It’s hard enough when someone you love dies unexpectedly, but when they die without a will and their estate includes real property and significant debt, you are facing a double burden. According to a post on nj.com, “Who is responsible if dad dies with no will?” things can get complicated, but an estate planning attorney at Cottrell & Jacobs can help. This following provides an example, but it by no means covers every kind of situation like this.
Had there been a will, the court would appoint a person to be an executor. However, in the absence of a will, the court will appoint an administrator.
Bonds are typically waived for executors, but many times administrators must post a bond. The bond amount is derived from the value of the estate. If you’re appointed as an executor (or as an administrator of your father’s estate), it doesn’t make you personally responsible for any of his unpaid debts or obligations. You can’t be forced to take on the burdens of administration of an estate, merely because you are an heir.
However, once you agree to serve and you’re appointed as an executor or an administrator by the court, you can’t just change your mind and walk away. You’ll need to have the court’s okay to resign, and then a successor fiduciary would need to be appointed.
When there’s real estate involved and you are an heir of the estate, when the foreclosure of the mortgage is started, the heirs will likely be named in the proceedings—regardless of whether you’re an executor or an administrator. But you don’t necessarily have to respond to the pleadings.
If no family member is willing to serve as a fiduciary to administer the father's estate, and with assets in the estate to be administered and debts to be paid, the court most likely would appoint an attorney to serve in that capacity. In New Jersey, the statute says creditors can also apply for the job. The administrator is paid from the sale of the assets.

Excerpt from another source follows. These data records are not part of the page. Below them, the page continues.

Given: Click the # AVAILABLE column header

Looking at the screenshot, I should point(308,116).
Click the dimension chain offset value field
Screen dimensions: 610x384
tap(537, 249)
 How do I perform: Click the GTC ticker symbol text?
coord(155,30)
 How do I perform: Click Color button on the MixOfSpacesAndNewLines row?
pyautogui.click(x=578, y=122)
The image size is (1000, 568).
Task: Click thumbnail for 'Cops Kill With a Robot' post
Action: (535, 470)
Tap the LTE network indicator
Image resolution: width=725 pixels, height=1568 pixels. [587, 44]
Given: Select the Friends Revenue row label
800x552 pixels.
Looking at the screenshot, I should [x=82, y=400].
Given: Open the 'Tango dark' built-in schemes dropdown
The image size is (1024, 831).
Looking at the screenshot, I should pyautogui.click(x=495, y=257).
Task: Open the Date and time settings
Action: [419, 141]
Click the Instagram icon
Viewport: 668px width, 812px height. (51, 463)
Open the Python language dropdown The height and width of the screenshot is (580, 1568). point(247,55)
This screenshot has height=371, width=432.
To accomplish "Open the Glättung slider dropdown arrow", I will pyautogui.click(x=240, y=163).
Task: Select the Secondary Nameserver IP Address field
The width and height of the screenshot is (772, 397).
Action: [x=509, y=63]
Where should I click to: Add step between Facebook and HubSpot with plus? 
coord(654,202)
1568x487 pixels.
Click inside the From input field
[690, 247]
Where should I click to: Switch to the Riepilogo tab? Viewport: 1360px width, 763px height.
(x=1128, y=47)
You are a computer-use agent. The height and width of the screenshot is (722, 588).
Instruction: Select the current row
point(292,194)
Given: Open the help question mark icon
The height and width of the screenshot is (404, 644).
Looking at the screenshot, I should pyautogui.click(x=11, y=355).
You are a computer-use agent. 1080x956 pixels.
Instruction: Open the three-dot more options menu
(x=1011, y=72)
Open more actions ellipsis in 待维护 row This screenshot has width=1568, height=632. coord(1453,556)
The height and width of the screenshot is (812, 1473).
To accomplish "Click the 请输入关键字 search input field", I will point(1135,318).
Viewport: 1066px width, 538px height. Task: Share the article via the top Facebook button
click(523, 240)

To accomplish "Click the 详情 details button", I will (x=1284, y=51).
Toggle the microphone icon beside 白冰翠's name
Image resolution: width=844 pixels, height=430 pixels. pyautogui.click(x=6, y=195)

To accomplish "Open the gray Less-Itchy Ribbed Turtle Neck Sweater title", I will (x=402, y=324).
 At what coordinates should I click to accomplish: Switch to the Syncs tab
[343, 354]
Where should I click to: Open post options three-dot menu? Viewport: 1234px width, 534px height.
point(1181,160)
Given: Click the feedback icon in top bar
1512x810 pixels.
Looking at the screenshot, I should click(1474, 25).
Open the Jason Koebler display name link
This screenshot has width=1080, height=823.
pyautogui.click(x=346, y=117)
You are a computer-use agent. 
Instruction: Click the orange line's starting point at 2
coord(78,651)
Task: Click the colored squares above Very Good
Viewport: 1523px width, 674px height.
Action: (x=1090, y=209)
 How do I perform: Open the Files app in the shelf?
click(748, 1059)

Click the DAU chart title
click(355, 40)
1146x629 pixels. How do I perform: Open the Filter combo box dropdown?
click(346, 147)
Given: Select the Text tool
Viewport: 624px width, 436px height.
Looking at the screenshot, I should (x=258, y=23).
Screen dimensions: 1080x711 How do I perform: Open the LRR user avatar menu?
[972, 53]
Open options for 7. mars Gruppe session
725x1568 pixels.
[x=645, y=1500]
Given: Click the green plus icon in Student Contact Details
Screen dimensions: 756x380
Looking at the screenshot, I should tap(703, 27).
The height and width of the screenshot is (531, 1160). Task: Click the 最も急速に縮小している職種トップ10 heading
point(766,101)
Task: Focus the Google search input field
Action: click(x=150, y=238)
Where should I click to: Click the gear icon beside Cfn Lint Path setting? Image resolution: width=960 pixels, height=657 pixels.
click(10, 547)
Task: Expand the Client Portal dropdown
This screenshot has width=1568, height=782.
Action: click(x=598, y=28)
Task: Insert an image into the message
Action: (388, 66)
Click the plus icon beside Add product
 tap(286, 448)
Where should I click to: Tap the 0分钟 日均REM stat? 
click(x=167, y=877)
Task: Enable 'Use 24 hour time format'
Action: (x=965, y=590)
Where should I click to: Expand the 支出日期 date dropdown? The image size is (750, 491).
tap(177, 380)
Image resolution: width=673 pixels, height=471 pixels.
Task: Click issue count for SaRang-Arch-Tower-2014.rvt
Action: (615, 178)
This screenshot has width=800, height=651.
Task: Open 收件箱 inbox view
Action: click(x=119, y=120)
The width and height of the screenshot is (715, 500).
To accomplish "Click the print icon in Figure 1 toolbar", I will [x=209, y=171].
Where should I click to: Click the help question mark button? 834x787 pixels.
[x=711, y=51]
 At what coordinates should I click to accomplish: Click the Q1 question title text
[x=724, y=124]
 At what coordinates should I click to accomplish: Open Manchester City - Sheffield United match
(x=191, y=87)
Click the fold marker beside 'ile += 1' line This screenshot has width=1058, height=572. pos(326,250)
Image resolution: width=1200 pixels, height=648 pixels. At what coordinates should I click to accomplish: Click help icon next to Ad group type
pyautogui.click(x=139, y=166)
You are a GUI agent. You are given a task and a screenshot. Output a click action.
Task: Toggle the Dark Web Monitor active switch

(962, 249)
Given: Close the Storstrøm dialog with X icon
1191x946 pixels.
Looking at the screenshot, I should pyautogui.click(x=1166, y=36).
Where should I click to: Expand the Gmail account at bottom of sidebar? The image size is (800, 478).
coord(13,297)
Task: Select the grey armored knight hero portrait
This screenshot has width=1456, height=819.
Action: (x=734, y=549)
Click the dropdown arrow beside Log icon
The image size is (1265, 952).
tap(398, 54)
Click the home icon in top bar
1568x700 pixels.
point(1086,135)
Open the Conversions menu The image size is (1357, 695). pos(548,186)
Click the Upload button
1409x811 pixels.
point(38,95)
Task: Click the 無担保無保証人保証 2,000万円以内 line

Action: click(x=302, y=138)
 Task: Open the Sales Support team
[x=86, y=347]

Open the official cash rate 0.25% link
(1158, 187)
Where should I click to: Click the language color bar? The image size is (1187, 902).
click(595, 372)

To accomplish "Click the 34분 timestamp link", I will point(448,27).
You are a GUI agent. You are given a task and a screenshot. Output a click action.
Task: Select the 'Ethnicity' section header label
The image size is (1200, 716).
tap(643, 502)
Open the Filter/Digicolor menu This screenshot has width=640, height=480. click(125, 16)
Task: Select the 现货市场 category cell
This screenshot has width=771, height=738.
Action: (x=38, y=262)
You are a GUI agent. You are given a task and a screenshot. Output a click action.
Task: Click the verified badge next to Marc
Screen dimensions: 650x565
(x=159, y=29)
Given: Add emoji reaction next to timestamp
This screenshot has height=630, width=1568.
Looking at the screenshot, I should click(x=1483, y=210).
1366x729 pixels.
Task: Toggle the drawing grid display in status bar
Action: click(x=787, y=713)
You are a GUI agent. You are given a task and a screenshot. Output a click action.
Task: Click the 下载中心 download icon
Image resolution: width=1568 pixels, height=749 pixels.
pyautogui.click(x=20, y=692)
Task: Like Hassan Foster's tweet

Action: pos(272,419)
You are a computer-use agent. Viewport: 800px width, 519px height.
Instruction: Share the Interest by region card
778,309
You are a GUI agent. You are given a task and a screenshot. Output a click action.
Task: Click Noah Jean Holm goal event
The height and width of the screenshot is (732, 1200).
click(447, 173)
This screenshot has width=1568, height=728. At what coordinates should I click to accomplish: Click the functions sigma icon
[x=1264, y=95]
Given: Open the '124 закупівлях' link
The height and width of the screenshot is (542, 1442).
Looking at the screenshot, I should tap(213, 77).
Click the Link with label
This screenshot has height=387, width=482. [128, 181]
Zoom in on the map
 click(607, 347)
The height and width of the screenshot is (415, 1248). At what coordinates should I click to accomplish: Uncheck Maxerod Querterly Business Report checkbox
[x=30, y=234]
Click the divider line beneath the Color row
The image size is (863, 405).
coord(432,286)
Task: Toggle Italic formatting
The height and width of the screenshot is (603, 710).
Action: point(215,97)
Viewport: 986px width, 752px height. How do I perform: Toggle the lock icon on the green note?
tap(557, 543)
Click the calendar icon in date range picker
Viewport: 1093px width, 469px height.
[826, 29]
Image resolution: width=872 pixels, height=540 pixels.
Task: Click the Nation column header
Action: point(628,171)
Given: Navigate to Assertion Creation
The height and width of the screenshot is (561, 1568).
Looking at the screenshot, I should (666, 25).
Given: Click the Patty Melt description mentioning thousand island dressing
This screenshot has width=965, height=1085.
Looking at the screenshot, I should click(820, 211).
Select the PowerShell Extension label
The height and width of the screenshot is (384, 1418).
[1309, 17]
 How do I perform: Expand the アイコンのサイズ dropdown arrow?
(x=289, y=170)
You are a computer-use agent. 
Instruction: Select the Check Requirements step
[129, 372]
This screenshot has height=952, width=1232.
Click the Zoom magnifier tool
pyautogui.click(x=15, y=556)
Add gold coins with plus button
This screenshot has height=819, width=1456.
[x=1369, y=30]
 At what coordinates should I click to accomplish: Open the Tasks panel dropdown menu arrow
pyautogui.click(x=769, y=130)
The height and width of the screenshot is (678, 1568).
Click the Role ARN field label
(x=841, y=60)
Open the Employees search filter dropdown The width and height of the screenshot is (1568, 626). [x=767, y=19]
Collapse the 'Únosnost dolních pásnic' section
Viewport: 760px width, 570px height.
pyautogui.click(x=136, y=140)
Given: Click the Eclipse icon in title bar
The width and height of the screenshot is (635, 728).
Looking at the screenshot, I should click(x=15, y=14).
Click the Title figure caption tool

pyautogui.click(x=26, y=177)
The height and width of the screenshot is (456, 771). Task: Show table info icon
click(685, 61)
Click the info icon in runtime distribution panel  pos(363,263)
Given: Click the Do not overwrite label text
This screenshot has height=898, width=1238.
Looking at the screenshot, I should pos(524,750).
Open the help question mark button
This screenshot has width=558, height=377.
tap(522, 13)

In this kind of situation, if the father was single at the time of death, had only three children and no will, each sibling would be entitled to a third of the estate. They would all be eligible to be appointed and act jointly as administrators of the estate, with no impact on their share of the inheritance.
Without a will, court costs and other expenses add up quickly. A qualified estate planning attorney can create a will and other important legal documents that will avoid the stress and costs to loved ones.
Reference: nj.com (February 23, 2017) “Who is responsible if dad dies with no will?”